Statalist The Stata Listserver


[Date Prev][Date Next][Thread Prev][Thread Next][Date index][Thread index]

RE: st: Vector degrees of freedom in Stata


From   "Newson, Roger B" <[email protected]>
To   <[email protected]>
Subject   RE: st: Vector degrees of freedom in Stata
Date   Wed, 11 Apr 2007 16:28:39 +0100

I was assuming that the term "degrees of freedom" was defined in the
sense of Satterthwaite (1946). In that reference, "degrees of freedom"
is a shorthand for "twice the inverse squared sampling coefficient of
variation of the squared sample standard error itself". The
homoskedastic normal model has the strange feature (when you think of
it) that this quantity is not only the same for all parameters in the
model, but also an integer. In the more general case, however, we expect
the degrees of freedom to be a vector, especially when one parameter is
the mean of a smaller sample from a more variable subpopulation, and
another parameter is the mean of a larger sample from a less variable
subpopulation. And, according to the definitive study of Moser et al.
(1989) and Moser and Stevens (1992), the Satterthwaite-corrected t-test
produces more reliable confidence intervals than anybody had any right
to expect, at smaller sample sizes than anybody had any right to expect,
at least when both samples are sampled from Normal subpopulations.

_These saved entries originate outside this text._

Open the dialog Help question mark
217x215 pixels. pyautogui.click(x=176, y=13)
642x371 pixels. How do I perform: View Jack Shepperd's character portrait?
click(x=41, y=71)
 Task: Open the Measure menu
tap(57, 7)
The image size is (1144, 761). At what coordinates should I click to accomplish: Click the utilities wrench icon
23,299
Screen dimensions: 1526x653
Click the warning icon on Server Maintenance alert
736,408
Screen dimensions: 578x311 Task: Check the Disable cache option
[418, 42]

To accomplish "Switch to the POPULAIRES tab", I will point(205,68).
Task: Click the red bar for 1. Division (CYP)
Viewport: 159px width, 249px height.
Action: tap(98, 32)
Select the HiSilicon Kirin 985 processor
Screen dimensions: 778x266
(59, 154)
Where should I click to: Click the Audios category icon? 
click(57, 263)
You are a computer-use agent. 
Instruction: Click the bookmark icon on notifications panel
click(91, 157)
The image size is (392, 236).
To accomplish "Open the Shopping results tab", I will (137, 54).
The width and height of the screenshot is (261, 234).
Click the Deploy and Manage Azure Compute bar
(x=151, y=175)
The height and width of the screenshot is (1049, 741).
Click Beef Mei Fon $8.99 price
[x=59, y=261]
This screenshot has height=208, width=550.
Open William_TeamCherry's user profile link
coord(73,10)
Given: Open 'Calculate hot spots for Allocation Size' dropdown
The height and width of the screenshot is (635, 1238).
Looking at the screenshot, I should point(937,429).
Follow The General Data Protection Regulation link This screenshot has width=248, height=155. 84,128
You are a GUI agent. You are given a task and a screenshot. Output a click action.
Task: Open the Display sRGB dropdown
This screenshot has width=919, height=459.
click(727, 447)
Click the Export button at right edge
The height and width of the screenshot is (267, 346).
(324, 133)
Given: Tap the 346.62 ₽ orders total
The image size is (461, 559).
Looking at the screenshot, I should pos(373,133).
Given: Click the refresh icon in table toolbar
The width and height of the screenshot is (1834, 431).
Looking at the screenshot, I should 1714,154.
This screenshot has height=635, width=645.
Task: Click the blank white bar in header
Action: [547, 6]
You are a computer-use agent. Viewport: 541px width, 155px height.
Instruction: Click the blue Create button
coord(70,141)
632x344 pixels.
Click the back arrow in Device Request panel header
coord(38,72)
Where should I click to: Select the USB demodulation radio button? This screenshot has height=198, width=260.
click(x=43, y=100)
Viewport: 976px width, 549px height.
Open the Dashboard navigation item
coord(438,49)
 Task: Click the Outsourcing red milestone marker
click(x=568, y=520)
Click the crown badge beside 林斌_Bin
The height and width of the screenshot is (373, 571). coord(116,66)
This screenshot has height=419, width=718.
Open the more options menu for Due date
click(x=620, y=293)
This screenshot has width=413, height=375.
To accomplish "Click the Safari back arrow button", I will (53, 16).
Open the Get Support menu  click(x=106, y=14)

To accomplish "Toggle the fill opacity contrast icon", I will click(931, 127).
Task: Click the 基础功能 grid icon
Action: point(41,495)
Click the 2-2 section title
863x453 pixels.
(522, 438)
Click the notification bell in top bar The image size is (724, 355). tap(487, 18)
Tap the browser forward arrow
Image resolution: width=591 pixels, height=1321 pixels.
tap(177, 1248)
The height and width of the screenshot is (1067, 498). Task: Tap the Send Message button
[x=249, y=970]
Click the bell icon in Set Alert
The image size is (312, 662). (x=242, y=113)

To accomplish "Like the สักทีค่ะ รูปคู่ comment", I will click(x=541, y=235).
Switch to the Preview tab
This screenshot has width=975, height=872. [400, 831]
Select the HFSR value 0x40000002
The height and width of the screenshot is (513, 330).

Thanks to Stas for pointing us to some possible alternative
interpretations of the term "degrees of freedom".

Best wishes

Roger


References

Moser BK, Stevens GR, Watts CL. The two-sample t-test versus
Satterthwaite's approximate F-test. Communications in Statistics -
Theory and Methods 1989; 18(11): 3963-3975.

Moser BK, Stevens GR. Homogeneity of variance in the two-sample means
test. The American Statistician 1992; 46(1): 19-21.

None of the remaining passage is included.